(Source data)

- - - - - - -

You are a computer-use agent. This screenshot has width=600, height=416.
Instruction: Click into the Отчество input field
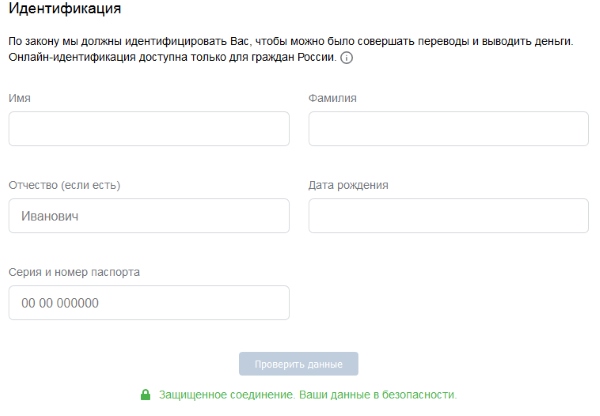point(149,216)
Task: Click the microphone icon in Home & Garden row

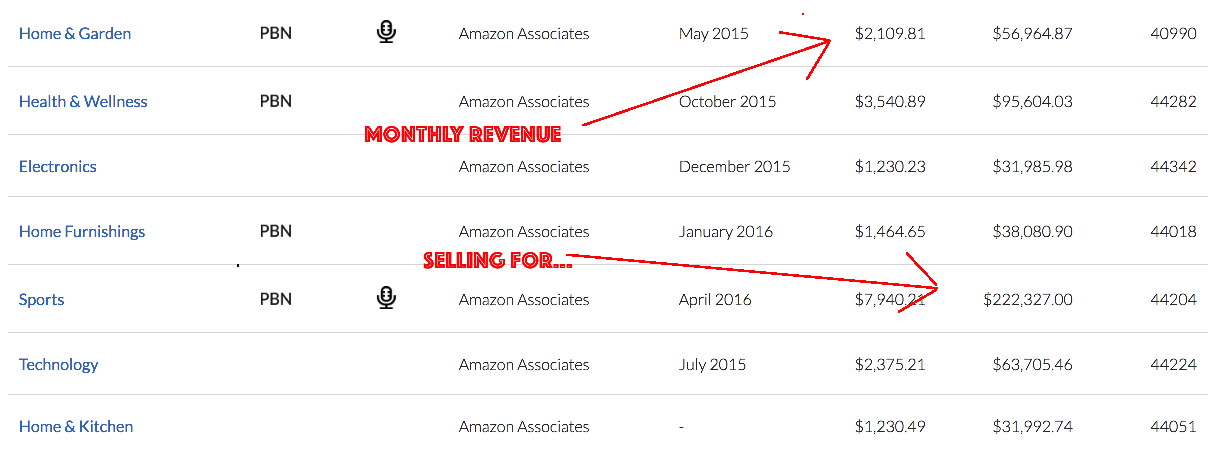Action: [386, 32]
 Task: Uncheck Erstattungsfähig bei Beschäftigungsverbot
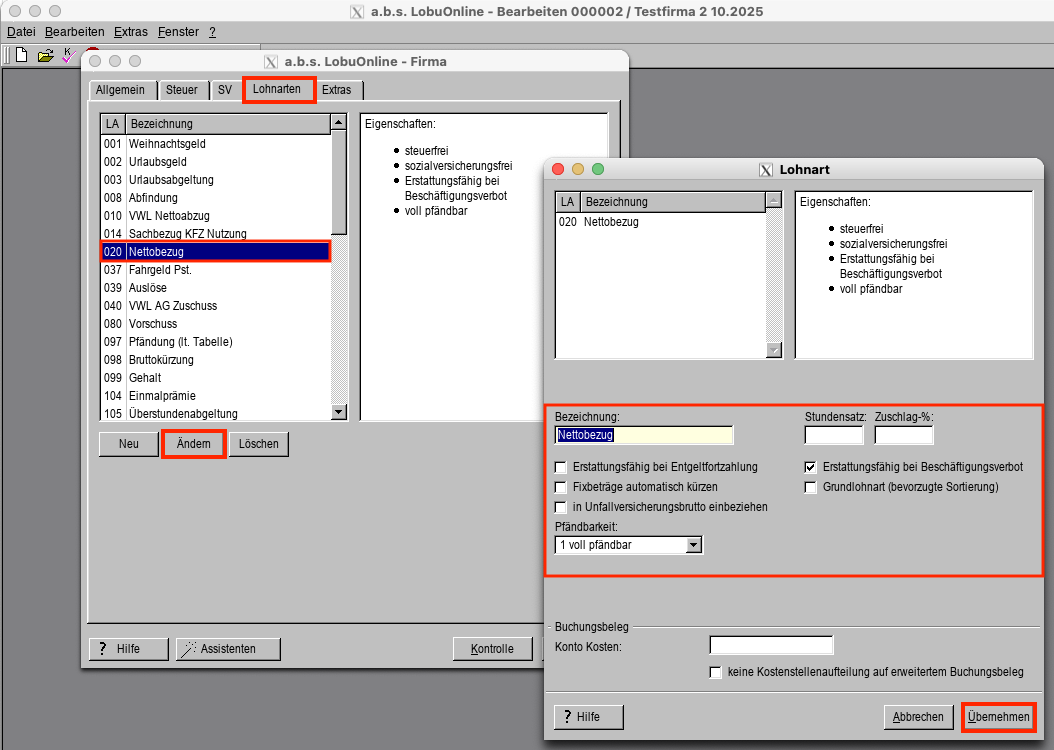tap(811, 467)
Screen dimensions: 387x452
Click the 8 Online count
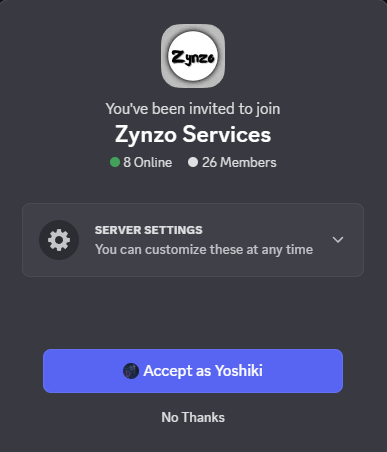(x=147, y=162)
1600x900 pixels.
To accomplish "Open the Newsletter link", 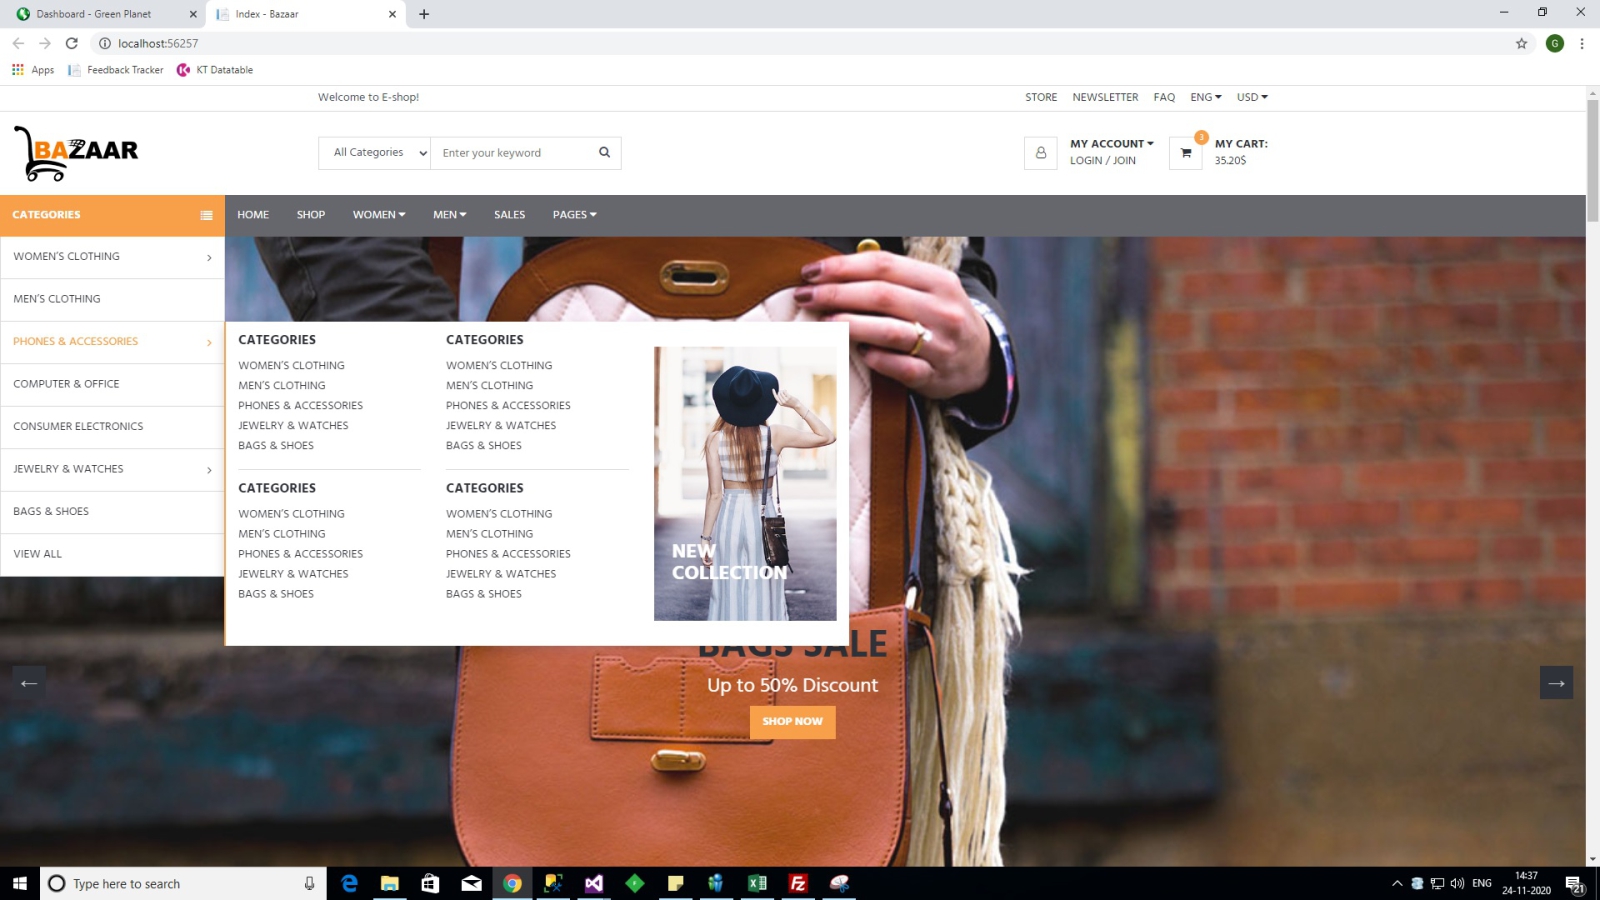I will click(1105, 97).
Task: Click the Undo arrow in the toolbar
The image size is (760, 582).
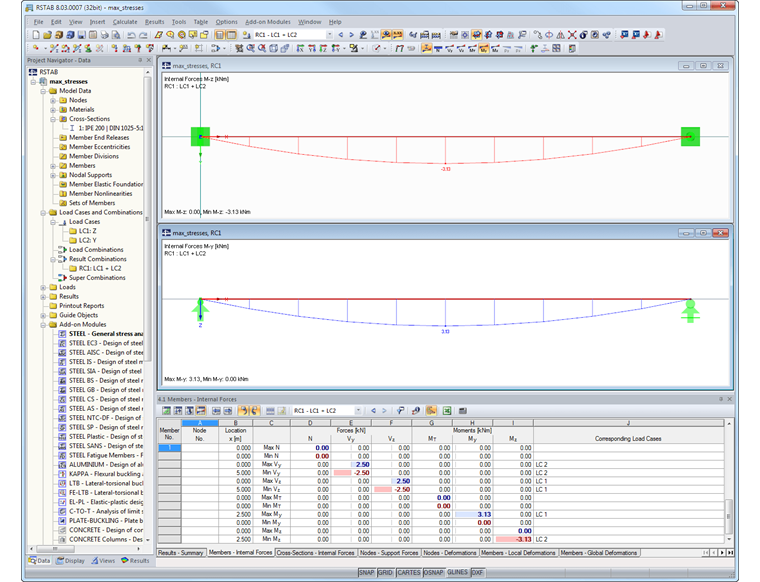Action: pos(130,34)
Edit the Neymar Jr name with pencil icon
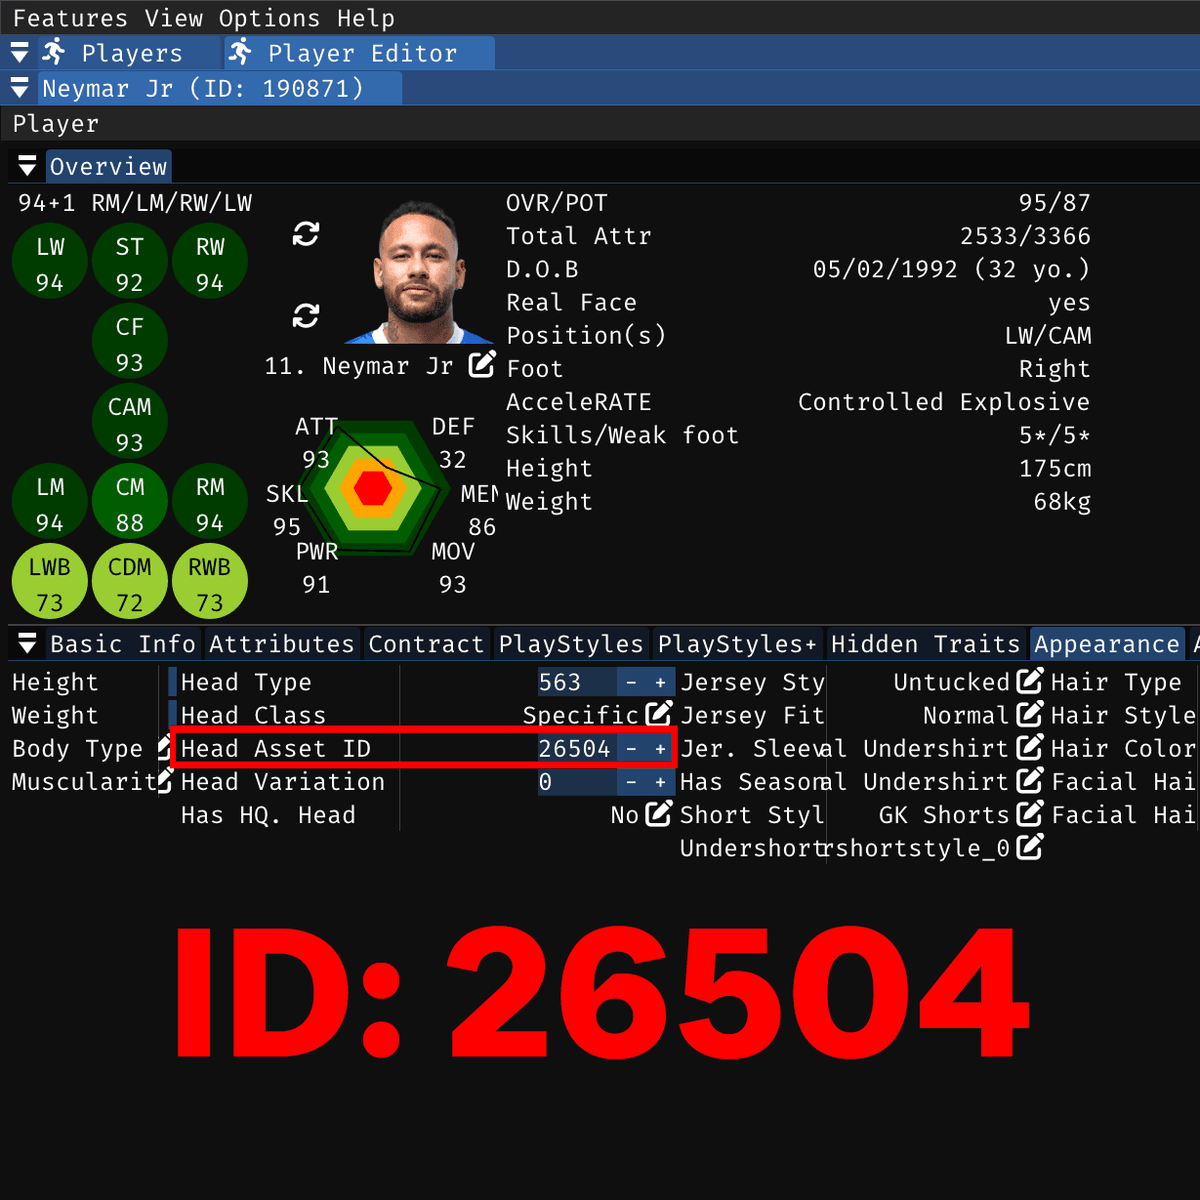1200x1200 pixels. (482, 365)
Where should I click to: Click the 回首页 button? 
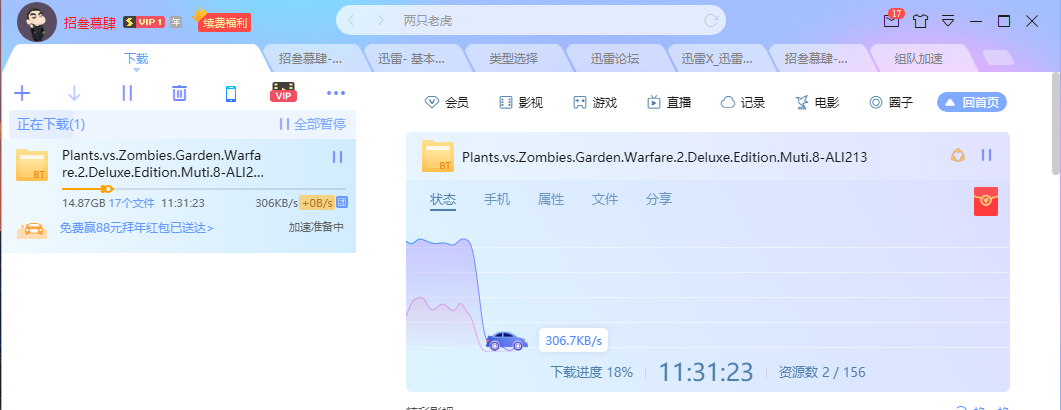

- - - - - - -

== Task to complete ==
Pick out each line in the rows above that contains the word "icon", and copy those lines in full.

== Full answer ==
Task: Click the microphone icon in Home & Garden row
Edit the Neymar Jr name with pencil icon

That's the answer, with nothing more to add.